Nükleer güç santrallerinde güvenlik
NGS’lerin işletilmesinde 70 yılı bulan bir deneyimin olduğunu ve bu konuda bir güvenlik kültürü oluştuğunu dile getiren Tuğrul, şu bilgileri verdi: "Nükleer santrallerde tasarımdan işletmeye hatta devreden çıkarılmasına kadar yeni geliştirilen teknolojilerle güvenlik en üst seviyede sağlanmaktadır. Yeni santraller 3+ nesil olarak tanımlanan teknoloji ile donatılmaktadır. Santralde derinlemesine güvenlik sistemi, aktif ve pasif güvenlik sistemleri kullanılması gibi özel güvenlik sistemleri uygulanmaktadır. Bunlar, çevrenin etkilenmemesini sağlamaktadır. Akkuyu NGS de bu teknoloji ile kurulmaktadır.”

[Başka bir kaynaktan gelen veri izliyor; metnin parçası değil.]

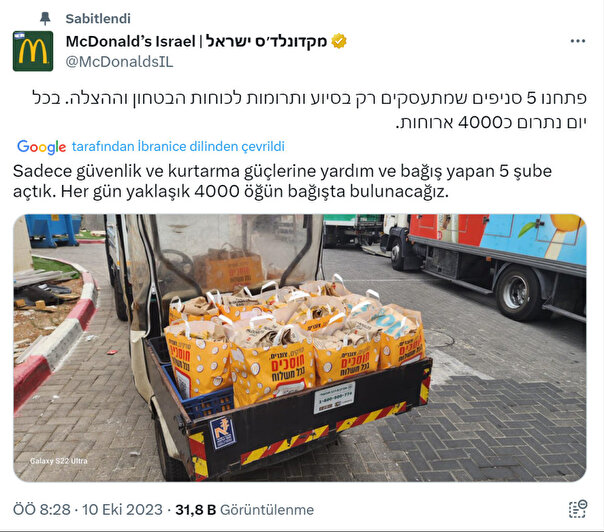Click the pin icon above the tweet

Radyasyon konusundaki çekincelere yönelik de değerlendirme yapan Tuğrul, “Radyasyon her gün doğal olarak muhatap olduğumuz, NGS yanında yaşamasanız da var olan bir olgudur. Bunun bir örneği güneşten alınan radyasyondur. Canlılar için radyasyon, nükleer teknolojinin tanışılmasıyla muhatap olunan bir etki değildir. O zaten doğada vardır. Her şeyin olduğu gibi, radyasyonun da aşırı doz şartları elbette ki önemli olabilir. Bunun için de nükleer santrallerde tasarımdan başlayarak, işletme ve devreden çıkarma sürecinde nükleer güvenlik hep en ön planda tutulur. Bu alan uluslararası standartlar ve kurallarla belirlenir ve denetlenir” dedi.